BEGIN TEXT BLOCK
Decompositions of matrices (QR, SVD, LU) | Step 8

Problem Description
Prove that for any matrix M \in \mathbb{C}^{n \times n} there exists a unitary matrix Q and a lower-triangular matrix L such that M=LQ .
Source: Stepic Linear Algebra: Problems and Methods.

Problem Dissection
The proof it is almost equal to the QR decomposition:
Case 1: M is non degenerate
Let Q be a matrix of the normalized columns in reverse order of M using Gram-Schmidt orthogonalization algorithm.
In other words: If M=[c_1 | c_2 | ... | c_{n-1} c_n] where c_i is a column vector, after Gram-Schmidt algorithm, we get an ONB Q'=[q_1 | q_2 | ... | q_n] .
Remember that in the i-th iteration of Gram-Schmidt algorithm, we subtract from the i-th vector the projections of all the previous vectors, so the transition matrix S’ from M to Q’ is upper triangular
If we reverse the order of the columns in S’ we get a lower triangular matrix S. However, now S will transform the matrix [c_1 | c_2 | ... | c_n] to Q=[q_n | ... | q_2 | q_1].
So S \times M=Q since S is lower triangular and non degenerate, it’s inverse will be lower triangular too: M=S^{-1}Q.
END TEXT BLOCK
BEGIN DATASET EXTRACT
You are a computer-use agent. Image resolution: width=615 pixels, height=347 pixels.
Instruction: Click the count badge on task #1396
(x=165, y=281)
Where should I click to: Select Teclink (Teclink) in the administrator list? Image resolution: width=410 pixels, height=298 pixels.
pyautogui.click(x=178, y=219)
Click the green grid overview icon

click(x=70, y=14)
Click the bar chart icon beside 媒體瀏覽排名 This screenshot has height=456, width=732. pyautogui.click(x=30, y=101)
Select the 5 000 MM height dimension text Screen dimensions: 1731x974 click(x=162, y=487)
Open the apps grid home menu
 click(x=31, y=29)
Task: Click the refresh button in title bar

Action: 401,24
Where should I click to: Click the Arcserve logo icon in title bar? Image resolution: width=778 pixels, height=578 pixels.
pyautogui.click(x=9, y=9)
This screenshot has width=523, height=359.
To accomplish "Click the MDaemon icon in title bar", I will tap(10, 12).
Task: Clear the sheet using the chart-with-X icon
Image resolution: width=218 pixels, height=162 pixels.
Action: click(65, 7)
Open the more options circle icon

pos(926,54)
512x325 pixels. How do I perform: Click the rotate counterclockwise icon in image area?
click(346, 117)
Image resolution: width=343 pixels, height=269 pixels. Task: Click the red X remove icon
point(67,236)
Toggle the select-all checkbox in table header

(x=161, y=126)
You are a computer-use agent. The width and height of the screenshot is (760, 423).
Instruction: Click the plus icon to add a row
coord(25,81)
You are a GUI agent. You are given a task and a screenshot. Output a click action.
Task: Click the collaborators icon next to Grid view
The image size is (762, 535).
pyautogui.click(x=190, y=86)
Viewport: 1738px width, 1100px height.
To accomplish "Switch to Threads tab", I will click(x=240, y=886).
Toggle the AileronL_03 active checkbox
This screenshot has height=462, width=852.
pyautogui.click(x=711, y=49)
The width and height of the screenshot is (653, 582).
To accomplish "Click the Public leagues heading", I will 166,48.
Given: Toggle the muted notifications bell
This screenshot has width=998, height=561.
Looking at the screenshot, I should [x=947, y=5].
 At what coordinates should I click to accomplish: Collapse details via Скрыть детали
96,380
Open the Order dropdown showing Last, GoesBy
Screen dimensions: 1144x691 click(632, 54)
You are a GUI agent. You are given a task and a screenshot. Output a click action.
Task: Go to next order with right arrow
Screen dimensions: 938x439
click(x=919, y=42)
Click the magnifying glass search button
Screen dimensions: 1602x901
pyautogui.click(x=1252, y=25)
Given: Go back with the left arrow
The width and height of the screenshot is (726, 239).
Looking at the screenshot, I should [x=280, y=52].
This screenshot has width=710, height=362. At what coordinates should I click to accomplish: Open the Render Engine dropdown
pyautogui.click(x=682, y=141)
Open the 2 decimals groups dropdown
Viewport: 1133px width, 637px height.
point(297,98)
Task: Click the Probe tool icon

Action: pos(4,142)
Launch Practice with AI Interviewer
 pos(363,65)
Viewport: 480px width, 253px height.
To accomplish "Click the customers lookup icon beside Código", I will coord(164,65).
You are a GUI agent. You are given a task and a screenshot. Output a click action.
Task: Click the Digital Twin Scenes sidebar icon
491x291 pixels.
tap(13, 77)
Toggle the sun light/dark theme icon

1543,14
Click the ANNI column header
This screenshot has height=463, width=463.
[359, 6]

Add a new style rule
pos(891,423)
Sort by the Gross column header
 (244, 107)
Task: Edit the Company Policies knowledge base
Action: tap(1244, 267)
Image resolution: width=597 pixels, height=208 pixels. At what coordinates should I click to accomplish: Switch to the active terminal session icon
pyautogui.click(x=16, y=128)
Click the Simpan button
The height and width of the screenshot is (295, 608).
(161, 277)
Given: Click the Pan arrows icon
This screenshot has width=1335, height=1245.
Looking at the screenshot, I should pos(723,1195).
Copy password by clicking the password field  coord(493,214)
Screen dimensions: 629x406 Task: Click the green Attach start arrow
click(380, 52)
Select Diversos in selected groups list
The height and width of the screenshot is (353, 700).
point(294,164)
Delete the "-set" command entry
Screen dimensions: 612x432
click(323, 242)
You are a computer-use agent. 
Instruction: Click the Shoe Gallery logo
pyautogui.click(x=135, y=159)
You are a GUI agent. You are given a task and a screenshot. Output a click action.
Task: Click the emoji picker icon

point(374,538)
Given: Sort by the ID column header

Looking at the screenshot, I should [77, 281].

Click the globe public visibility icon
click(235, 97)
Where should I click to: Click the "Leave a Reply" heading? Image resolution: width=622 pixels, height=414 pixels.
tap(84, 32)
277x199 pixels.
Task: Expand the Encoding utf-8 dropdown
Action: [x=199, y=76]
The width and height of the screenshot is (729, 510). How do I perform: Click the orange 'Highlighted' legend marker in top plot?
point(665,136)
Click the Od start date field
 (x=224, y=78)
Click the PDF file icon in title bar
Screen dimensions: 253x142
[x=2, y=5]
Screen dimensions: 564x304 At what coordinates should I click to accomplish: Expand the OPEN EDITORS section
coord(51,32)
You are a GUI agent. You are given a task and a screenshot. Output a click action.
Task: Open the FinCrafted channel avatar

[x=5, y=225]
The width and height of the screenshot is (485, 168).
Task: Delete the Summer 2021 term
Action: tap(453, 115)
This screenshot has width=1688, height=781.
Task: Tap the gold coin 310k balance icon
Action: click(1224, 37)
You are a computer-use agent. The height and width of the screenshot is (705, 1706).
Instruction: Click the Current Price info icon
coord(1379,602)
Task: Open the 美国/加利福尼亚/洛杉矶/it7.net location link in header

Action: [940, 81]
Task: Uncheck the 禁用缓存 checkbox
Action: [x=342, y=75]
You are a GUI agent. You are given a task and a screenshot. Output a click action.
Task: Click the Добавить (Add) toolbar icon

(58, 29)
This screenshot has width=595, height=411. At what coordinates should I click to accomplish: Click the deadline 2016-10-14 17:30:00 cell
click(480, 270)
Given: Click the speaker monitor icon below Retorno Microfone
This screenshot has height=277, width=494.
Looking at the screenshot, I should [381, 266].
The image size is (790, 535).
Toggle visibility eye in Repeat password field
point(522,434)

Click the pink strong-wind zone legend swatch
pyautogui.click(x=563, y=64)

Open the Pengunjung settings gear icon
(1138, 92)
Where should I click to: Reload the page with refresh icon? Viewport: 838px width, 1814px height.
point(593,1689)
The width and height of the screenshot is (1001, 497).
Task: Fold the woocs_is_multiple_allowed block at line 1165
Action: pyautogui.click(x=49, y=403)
END DATASET EXTRACT
» BRIEF 1
List the matrix decompositions named in the header of the LQ decomposition proof.
» BRIEF 2
What source does the LQ decomposition proof cite for the problem?
» BRIEF 3
Extend the LQ decomposition proof from the point where it stops.

» OUTPUT 1
QR, SVD, LU

» OUTPUT 2
Stepic Linear Algebra: Problems and Methods.

» OUTPUT 3
It just remains to prove that Q is unitary. If Q is unitary, then Q* \overline{ Q^{T} }=E (E is the identity matrix). note that the cell (i,j) of Q* \overline{ Q^{T} }=E is the inner product of the column i with the conjugate of the column j (both columns from matrix Q).
Note that each pair of columns of Q are perpendicular (because it is an ONB) so if i \neq j , then
(column_ i, column_j)=(\overline{ column_j },column_i)=0
(column_j, column_i)=(\overline{ column_i },column_j)=0 .
Also note that if i=j , then (column_i, column_j) is just the modulo of the column i, and it is one (again by definition of an ONB). So Q* \overline{ Q^{T} } is the identity matrix and therefore Q is unitary.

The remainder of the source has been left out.